Ultimate Longevity Bible

Concept

Healthspan vs Lifespan

Last updated Sun May 17 2026 00:00:00 GMT+0000 (Coordinated Universal Time)

The distinction

  • Lifespan — total years lived, ending at death.
  • Healthspan — years lived free of significant disease, disability, or functional impairment.

In high-income countries today, the gap between healthspan and lifespan is typically 8–12 years — people live with substantial chronic disease and functional limits for the last decade of life.

Compression of morbidity

James Fries (1980) proposed that the ideal trajectory is compression of morbidity: pushing the onset of chronic disease later, so that the period of disability shrinks even as lifespan grows. The opposite trajectory — expansion of morbidity — means living longer with more disability.

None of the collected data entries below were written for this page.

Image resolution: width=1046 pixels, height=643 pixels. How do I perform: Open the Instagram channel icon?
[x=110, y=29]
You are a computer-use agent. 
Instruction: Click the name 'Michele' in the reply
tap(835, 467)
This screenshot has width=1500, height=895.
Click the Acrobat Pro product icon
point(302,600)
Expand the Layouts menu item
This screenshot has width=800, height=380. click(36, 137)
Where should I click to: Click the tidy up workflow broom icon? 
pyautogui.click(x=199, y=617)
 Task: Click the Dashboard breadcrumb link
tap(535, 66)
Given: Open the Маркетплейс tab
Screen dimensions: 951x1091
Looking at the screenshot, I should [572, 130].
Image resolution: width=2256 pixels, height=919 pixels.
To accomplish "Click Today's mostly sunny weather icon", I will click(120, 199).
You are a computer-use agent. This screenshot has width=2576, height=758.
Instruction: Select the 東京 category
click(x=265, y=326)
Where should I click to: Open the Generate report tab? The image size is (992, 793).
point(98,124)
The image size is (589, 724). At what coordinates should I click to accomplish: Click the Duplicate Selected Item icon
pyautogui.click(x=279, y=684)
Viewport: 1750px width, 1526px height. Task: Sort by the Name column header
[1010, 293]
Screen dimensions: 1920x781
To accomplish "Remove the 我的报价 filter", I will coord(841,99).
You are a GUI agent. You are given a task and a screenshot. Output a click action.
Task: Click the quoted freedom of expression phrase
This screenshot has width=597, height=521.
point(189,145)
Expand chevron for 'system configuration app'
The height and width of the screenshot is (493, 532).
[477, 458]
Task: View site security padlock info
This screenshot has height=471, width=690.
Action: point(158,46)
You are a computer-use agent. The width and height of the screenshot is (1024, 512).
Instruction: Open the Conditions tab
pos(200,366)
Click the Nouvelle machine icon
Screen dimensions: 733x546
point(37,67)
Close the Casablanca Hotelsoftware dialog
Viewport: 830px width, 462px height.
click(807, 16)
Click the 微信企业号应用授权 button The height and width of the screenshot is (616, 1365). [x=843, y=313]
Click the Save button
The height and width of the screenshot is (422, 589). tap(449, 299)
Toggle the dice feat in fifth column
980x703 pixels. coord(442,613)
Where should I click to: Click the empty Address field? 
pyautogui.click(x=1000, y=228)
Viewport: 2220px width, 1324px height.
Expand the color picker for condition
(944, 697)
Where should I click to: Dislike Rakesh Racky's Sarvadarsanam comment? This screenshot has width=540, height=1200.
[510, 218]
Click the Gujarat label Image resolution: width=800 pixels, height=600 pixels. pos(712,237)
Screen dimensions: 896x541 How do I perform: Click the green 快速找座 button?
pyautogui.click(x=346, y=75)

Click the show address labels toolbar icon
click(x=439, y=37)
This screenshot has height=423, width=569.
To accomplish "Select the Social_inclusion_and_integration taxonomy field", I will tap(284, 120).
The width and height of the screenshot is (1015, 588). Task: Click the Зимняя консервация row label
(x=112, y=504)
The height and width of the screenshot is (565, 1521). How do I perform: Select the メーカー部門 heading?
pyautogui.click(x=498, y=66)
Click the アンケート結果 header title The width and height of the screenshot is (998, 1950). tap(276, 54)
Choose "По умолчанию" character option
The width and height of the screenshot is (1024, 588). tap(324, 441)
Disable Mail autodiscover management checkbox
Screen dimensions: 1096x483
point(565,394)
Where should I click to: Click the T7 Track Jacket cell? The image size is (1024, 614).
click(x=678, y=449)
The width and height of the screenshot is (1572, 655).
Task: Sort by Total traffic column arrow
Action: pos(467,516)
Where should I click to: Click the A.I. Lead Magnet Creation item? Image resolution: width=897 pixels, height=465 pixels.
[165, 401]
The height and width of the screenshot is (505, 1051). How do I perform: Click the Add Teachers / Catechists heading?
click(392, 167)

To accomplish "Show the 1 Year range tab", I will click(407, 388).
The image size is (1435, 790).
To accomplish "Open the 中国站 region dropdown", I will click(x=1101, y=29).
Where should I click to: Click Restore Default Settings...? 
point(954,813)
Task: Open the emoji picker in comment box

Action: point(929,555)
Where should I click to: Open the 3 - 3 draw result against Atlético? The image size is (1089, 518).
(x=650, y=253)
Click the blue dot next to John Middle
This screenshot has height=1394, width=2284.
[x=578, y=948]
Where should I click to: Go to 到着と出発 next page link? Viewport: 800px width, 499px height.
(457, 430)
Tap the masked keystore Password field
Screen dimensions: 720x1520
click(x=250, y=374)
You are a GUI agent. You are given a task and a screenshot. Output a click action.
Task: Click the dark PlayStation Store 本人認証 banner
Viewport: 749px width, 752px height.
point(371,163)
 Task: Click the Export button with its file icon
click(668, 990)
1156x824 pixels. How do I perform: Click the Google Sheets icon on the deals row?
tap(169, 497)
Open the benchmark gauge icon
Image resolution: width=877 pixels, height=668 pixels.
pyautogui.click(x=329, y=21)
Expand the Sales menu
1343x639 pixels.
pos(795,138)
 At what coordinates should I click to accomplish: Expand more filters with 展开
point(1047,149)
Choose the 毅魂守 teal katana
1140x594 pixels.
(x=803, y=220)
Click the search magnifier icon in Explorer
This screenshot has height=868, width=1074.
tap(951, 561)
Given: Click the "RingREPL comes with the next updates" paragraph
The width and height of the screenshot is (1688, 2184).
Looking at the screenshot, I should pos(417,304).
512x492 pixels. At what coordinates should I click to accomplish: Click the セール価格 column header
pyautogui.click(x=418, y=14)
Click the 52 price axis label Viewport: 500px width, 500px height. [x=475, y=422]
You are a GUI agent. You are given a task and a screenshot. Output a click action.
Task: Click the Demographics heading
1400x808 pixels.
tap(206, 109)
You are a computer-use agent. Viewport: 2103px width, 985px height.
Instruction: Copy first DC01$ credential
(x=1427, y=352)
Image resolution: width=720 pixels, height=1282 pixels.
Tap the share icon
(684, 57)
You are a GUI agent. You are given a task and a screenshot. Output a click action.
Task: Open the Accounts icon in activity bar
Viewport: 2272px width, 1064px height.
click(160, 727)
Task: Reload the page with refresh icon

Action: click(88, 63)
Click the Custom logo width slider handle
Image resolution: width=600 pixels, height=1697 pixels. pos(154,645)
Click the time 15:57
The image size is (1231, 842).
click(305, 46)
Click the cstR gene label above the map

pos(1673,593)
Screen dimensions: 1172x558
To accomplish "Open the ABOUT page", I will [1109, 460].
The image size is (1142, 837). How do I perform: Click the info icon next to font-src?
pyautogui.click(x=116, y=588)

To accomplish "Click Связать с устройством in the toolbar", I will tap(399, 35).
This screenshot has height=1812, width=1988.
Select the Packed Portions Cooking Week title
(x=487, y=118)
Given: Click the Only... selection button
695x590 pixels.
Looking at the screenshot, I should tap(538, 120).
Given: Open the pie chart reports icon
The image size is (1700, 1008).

The geroscience case for treating aging is essentially: if aging biology is upstream of multiple diseases simultaneously, then slowing aging should produce compression of morbidity automatically.

Why the framing matters

  • It changes what success looks like. A drug that extends lifespan without improving function is a worse outcome than one that extends healthspan even modestly.
  • It informs trial endpoint design (composite morbidity-free survival rather than mortality alone).
  • It changes individual decision-making: optimise for being functional at 85, not for hitting 100 in a bed.

Measurement

  • Disability-free life expectancy (DALY-adjusted).
  • Composite morbidity-free survival.
  • WHO healthspan metrics.

Related entries

Centenarians, Frailty, Geroscience hypothesis, TAME trial.

References

  • Fries, J. F. Aging, natural death, and the compression of morbidity. N. Engl. J. Med. 303, 130–135 (1980).